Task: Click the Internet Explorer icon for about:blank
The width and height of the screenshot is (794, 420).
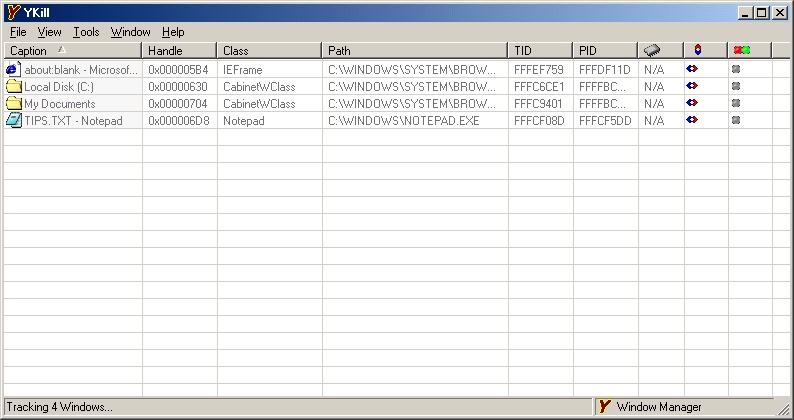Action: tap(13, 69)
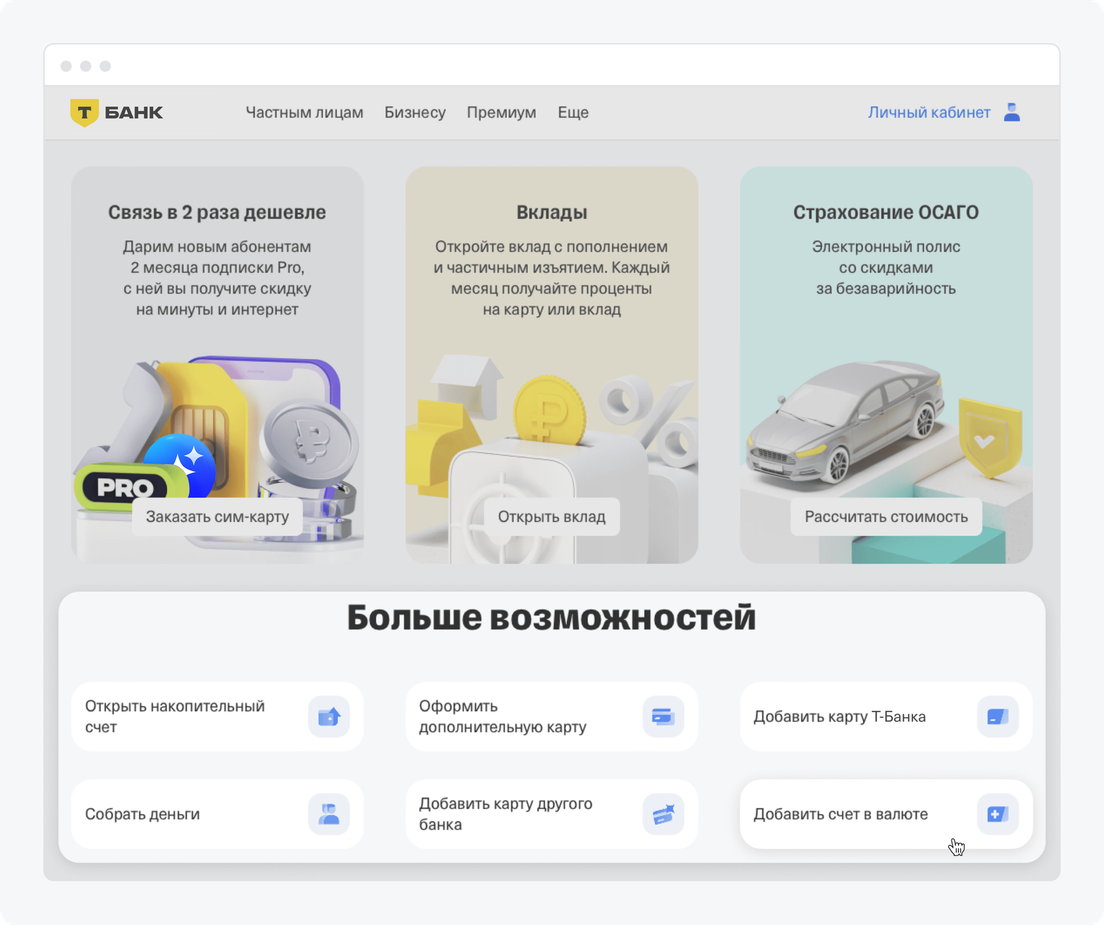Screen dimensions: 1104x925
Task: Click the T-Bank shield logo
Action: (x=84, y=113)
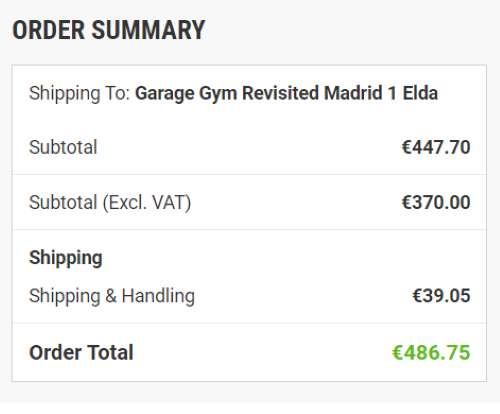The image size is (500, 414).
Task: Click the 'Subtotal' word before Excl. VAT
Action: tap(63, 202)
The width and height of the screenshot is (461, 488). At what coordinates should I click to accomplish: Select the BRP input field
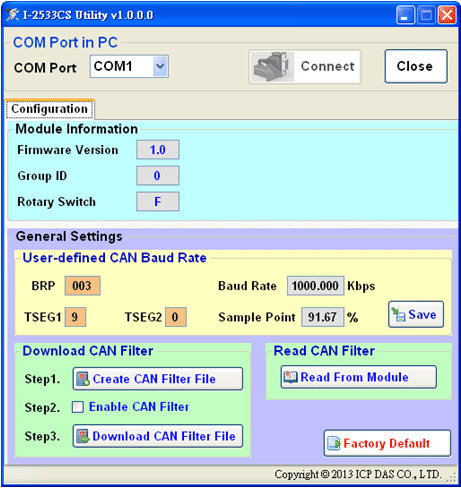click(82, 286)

#### SET EXERCISE:
Reproduce every row above verbatim, omitting the pictures.

#### EXERCISE ANSWER:
Task: Click the Internet Explorer icon for about:blank
The width and height of the screenshot is (794, 420).
Action: tap(13, 69)
Screen dimensions: 1104x925
Task: Click the T-Bank shield logo
Action: (x=84, y=113)
The image size is (500, 414).
Task: Click the 'Subtotal' word before Excl. VAT
Action: tap(63, 202)
The width and height of the screenshot is (461, 488). At what coordinates should I click to accomplish: Select the BRP input field
click(82, 286)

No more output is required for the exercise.